Salmo de Exilio

Prólogo

Oro, bronce, plata, diamante, topacio, rubí, esmeralda, lapislázuli, azabache. Eran parte del cántico entonado por las voces de la creación, las que expandían las ondas sobre la superficie del agua dorada.

Nunca se utilizaba la tierra, el agua o el aíre para la formación de los seres celestiales. Eran elementos los cuales el príncipe guardaba con celo.Sin embargo, en esa ocasión, se esmeraba en la perfección de las facciones,de los colores y aromas del nuevo ángel. Utilizando una combinación de minerales que ni siquiera los ancianos conocían.

La hueste angelical estaba reunida alrededor del pozo dorado; una boca redonda que se abría en el suelo, conteniendo profundidades de oro fundido donde se removía por culpa del retumbe de los tambores. La celebración por la llegada del ángel más hermoso jamás hecho.

El príncipe Elohim seguía entonando el canto con su majestuosa voz, que se entrelazaba junto a la percusión, provocando la maduración del cuerpo del ser naciente. Sus manos de piel inconsistente se endurecieron, convirtiéndose en alguien tangible que emergió de las aguas.

La música se aceleró en un arrebato de emoción, todos expectantes ante la salida del incipiente ángel. El dorado líquido se deslizaba por su piel blanquecina y brillante, su cabello era como la mismísima agua, un río de oro que no dejaba de crecer. Estaba a medio salir del pozo, con tan sólo el torso al descubierto, manteniendo los ojos cerrados como si esperara la orden de abrirlos.

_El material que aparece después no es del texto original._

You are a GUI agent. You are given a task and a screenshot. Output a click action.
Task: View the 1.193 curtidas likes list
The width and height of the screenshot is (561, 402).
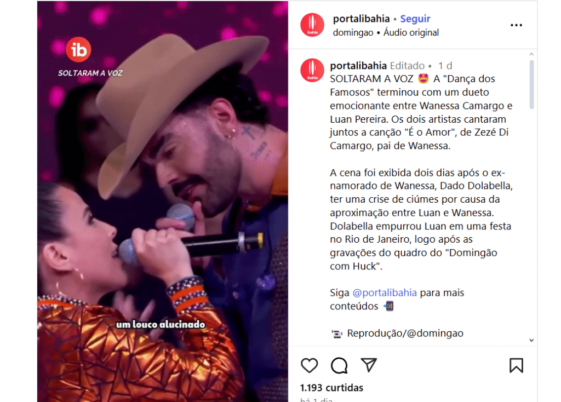point(331,388)
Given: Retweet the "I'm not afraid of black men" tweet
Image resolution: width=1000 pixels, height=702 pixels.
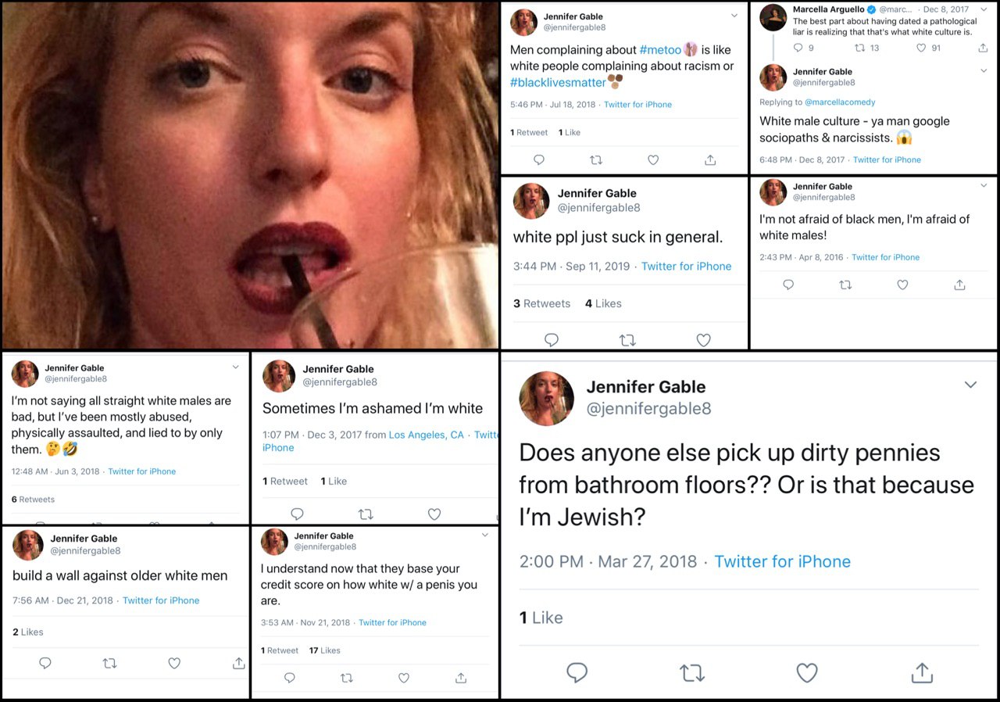Looking at the screenshot, I should tap(845, 285).
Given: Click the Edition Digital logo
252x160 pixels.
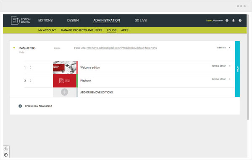Looking at the screenshot, I should point(21,21).
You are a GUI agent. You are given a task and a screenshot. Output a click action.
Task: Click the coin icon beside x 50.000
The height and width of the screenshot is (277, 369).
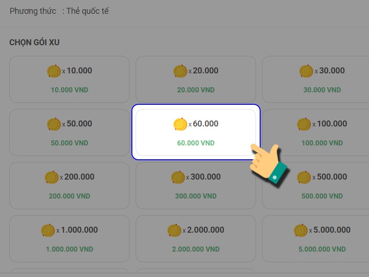tap(54, 124)
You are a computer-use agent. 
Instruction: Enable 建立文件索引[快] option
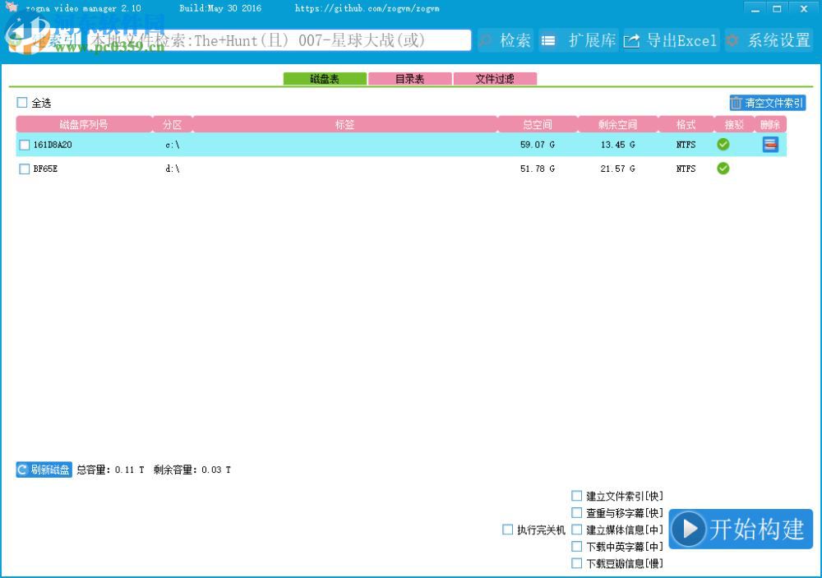577,495
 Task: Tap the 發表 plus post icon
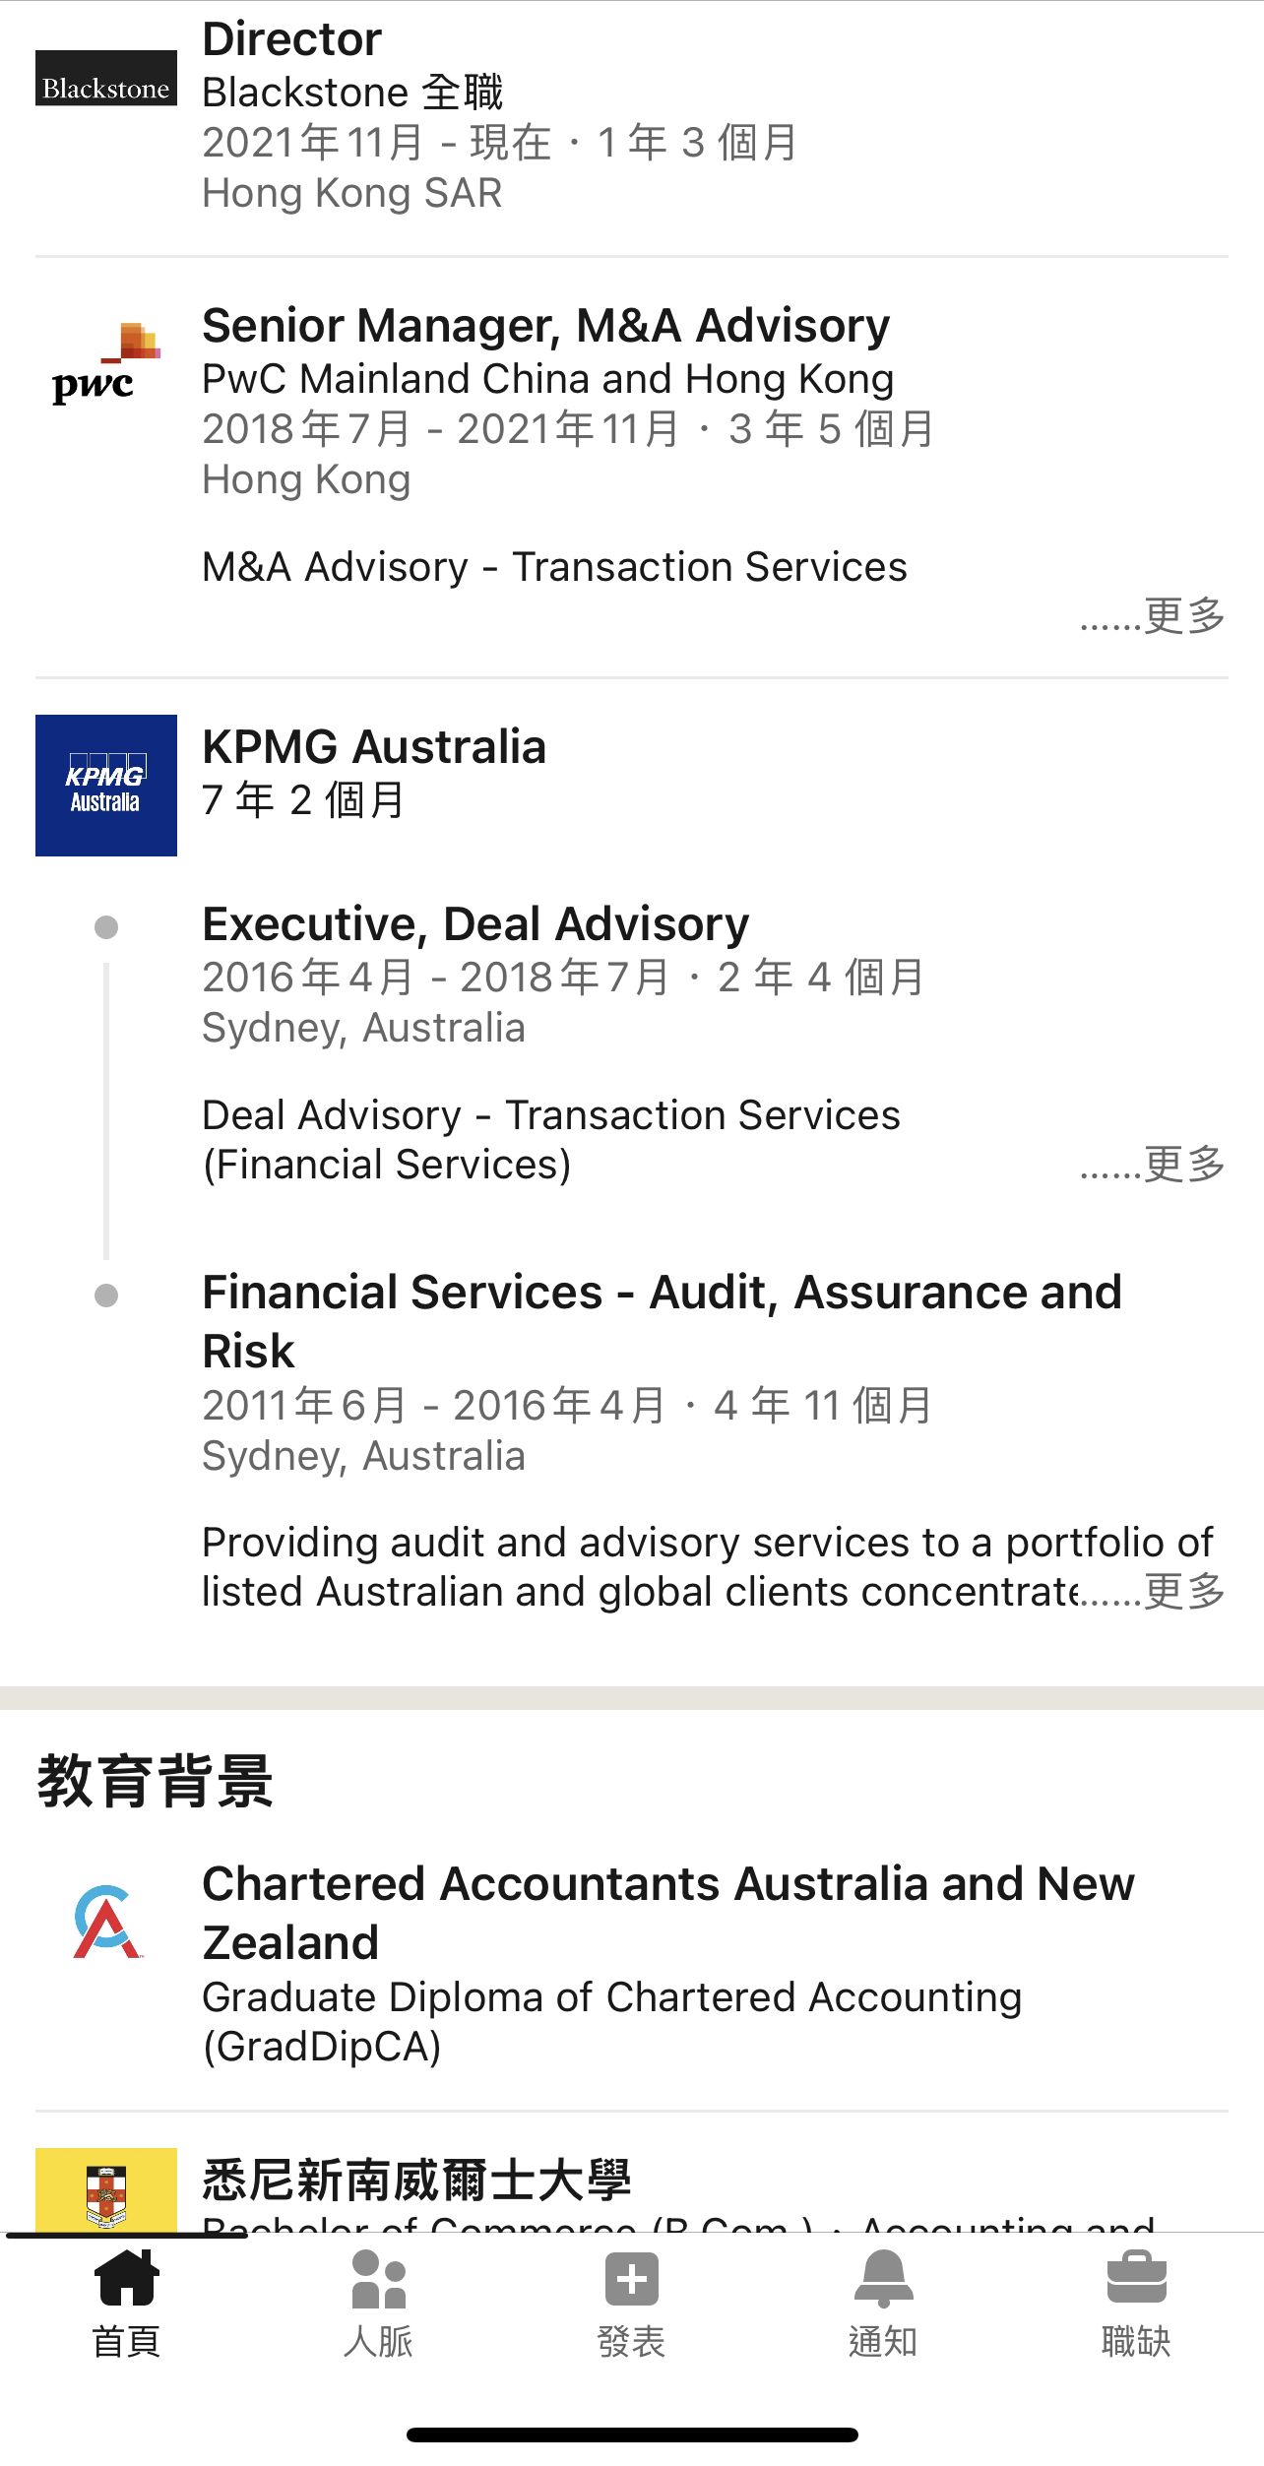point(632,2279)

Elohim dejó de balancear las manos en el aíre y su cántico llegó a su fin.Un silencio sepulcral invadió la oscura estancia de paredes negras; paredes que reflejaban el infinito. En ese instante el príncipe de ropas blancas y encajes dorados observó con ojos quietos a su nueva creación saliendo a orillas del pozo, escurriendo el oro por su cuerpo desnudo.

—Bueno eres ante mis ojos —dijo Elohim—. Eres bienvenido entre tus hermanos.

Nadie decía nada. Cada uno de los seres ansiaba saber el nombre del incipiente.

—Soy tu origen. Soy el príncipe Elohim, de ahora en adelante me servirás.Serás llamado por las luces de la bóveda, portador de la llama fulgurosa.Así que atiende al nombre de Lucero.

Los ojos del bautizado se abrieron, revelando el intenso azul que se concentraba en sus pupilas. Sus miradas se encontraron, sosteniéndose en búsqueda de un reconocimiento más allá del físico.

Elohim se soltó la inmaculada capa de los hombros para posarla sobre Lucero, cubriendo su desnudez ante los seres que aplaudían ovacionando la escena, emocionados por el nombre que se le había dado al ángel.

—Serás mi escudero y guardador de secretos —le susurró el príncipe al acuclillarse delante de él—. Te había estado esperando desde hacía milenios.

Lucero lo sopesó con la mirada. Las hebras de oro se deslizaban colocándose sobre su rostro.

— ¿Q-quién soy yo pa-para ser su escudero? —masculló Lucero casi imperceptiblemente.

Un aliento perdido.

—Te creé especialmente para ese propósito. Como tú no hay otro igual.—Elohim le apartó el cabello del rostro y ayudándole se pusieron de píe, presenciando la hueste.

Nunca se utilizó la tierra, el agua o el aíre para su creación, pero era primera vez que se aplicaba una combinación distinta de minerales. En muy pocas ocasiones se utilizaba el oro junto con el lapislázuli, y mucho menos se cantaba el topacio antes del rubí. Elohim había elegido hacer algo extraordinario en esa ocasión, conociendo ya el futuro del portador de luz.

El príncipe era su origen, pero también era su final.